[Saved entries]

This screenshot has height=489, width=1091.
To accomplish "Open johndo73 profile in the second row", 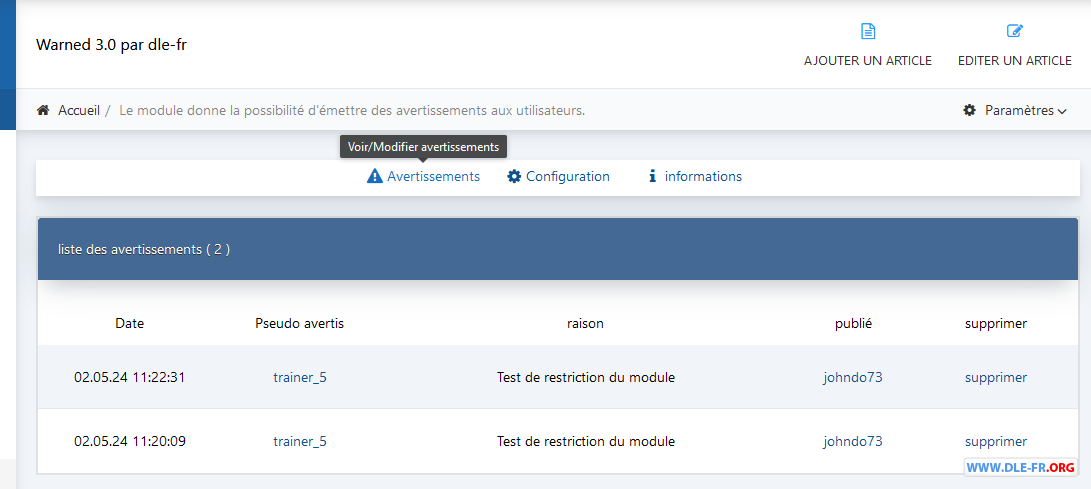I will click(x=853, y=441).
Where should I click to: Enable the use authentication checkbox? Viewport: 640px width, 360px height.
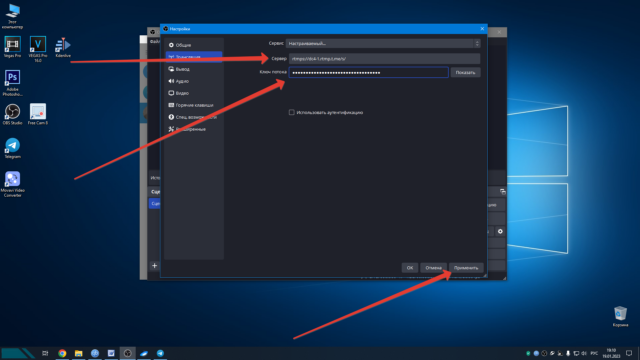[x=291, y=112]
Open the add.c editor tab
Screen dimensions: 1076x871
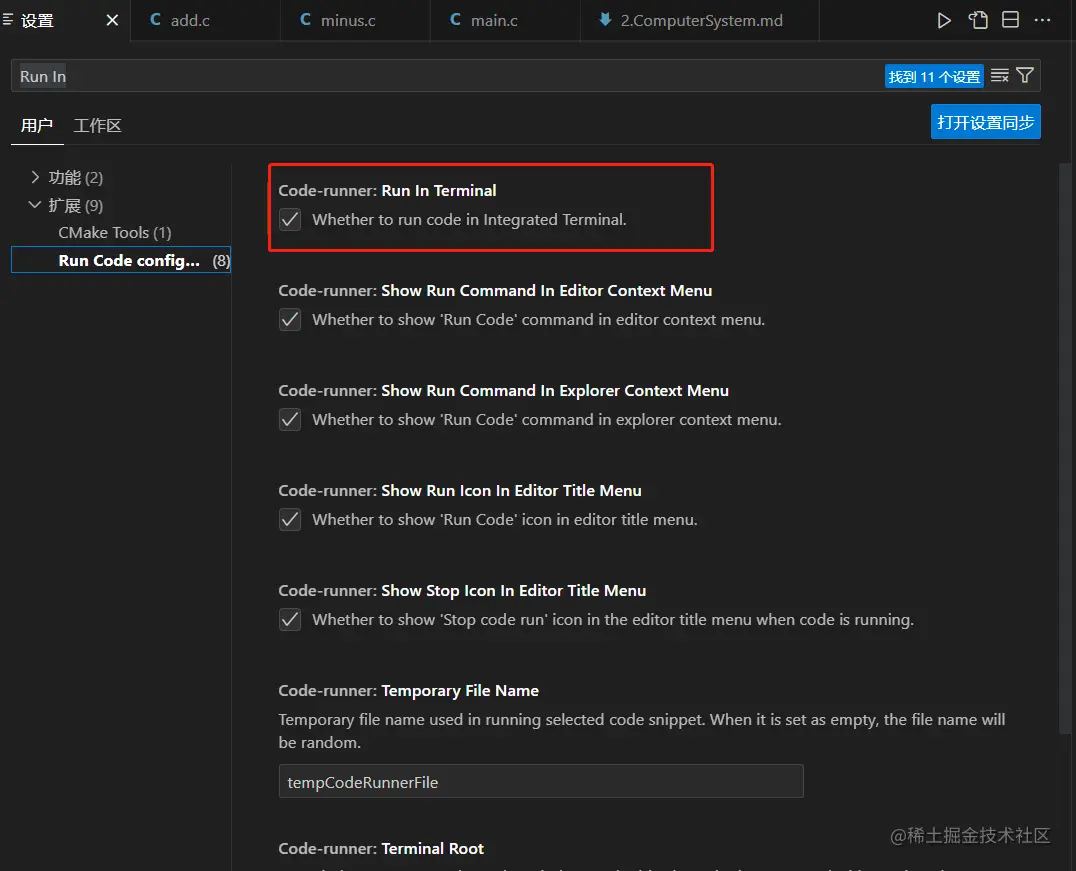click(x=189, y=20)
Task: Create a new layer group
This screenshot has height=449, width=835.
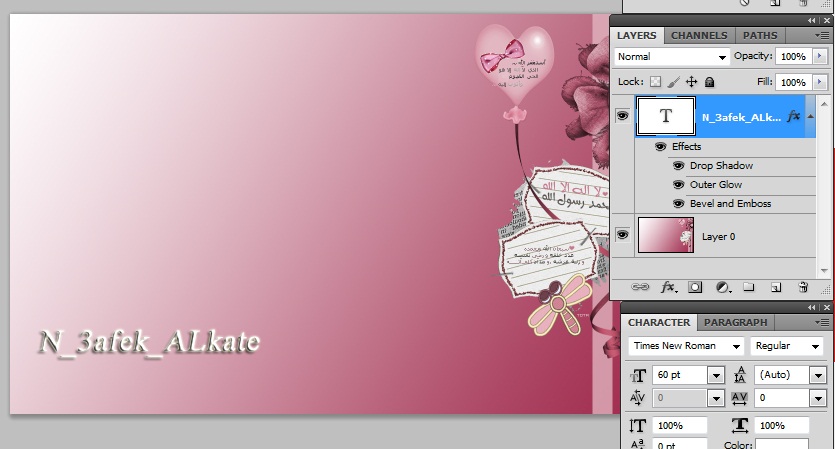Action: click(x=749, y=287)
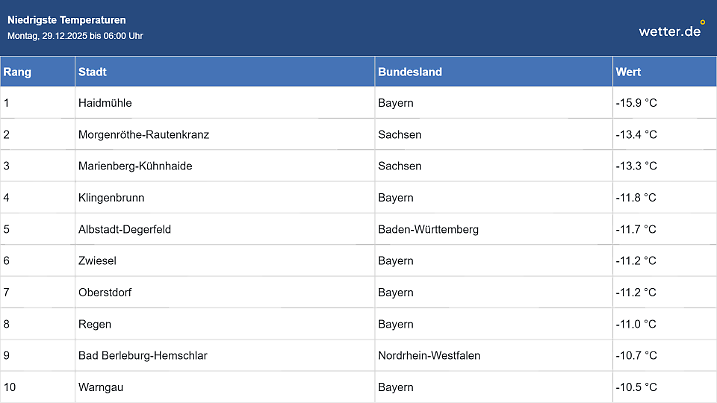Select Albstadt-Degerfeld in the table

coord(125,229)
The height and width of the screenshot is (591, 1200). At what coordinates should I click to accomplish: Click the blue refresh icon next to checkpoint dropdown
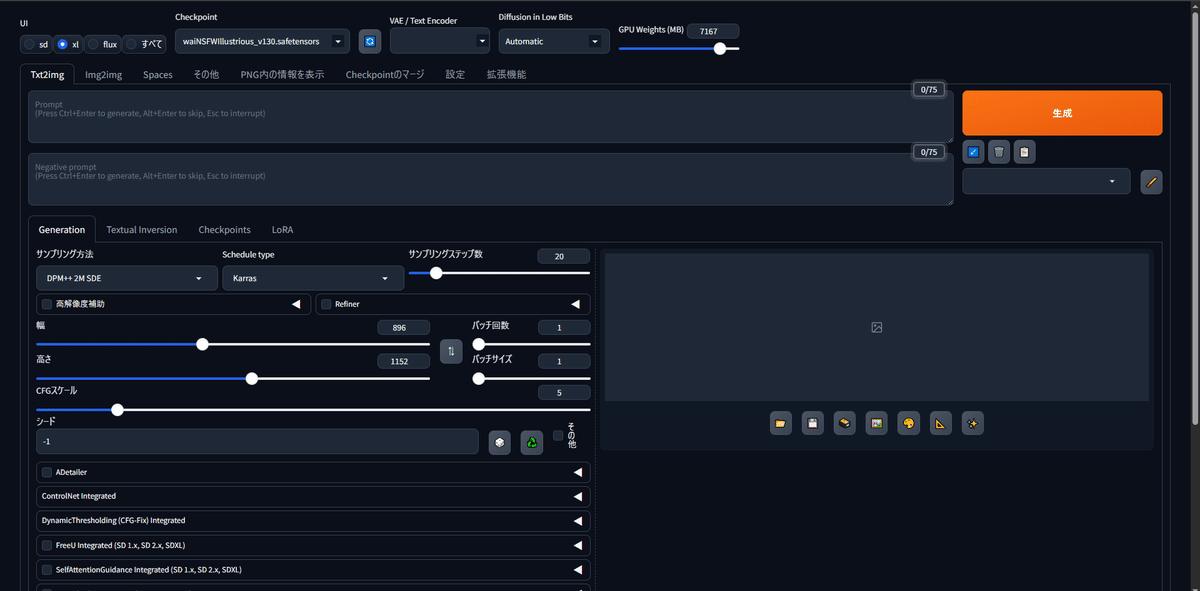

PROBLEM TO WORK ON -
Return only the line with "Screen dimensions: 1076x871" and the lines after it up to the end of the records, exact and free of pictures.

ANSWER AREA -
Screen dimensions: 1076x871
click(x=189, y=20)
Task: Create a new layer group
This screenshot has height=449, width=835.
Action: click(x=749, y=287)
Select Albstadt-Degerfeld in the table

coord(125,229)
The height and width of the screenshot is (591, 1200). At what coordinates should I click to accomplish: Click the blue refresh icon next to checkpoint dropdown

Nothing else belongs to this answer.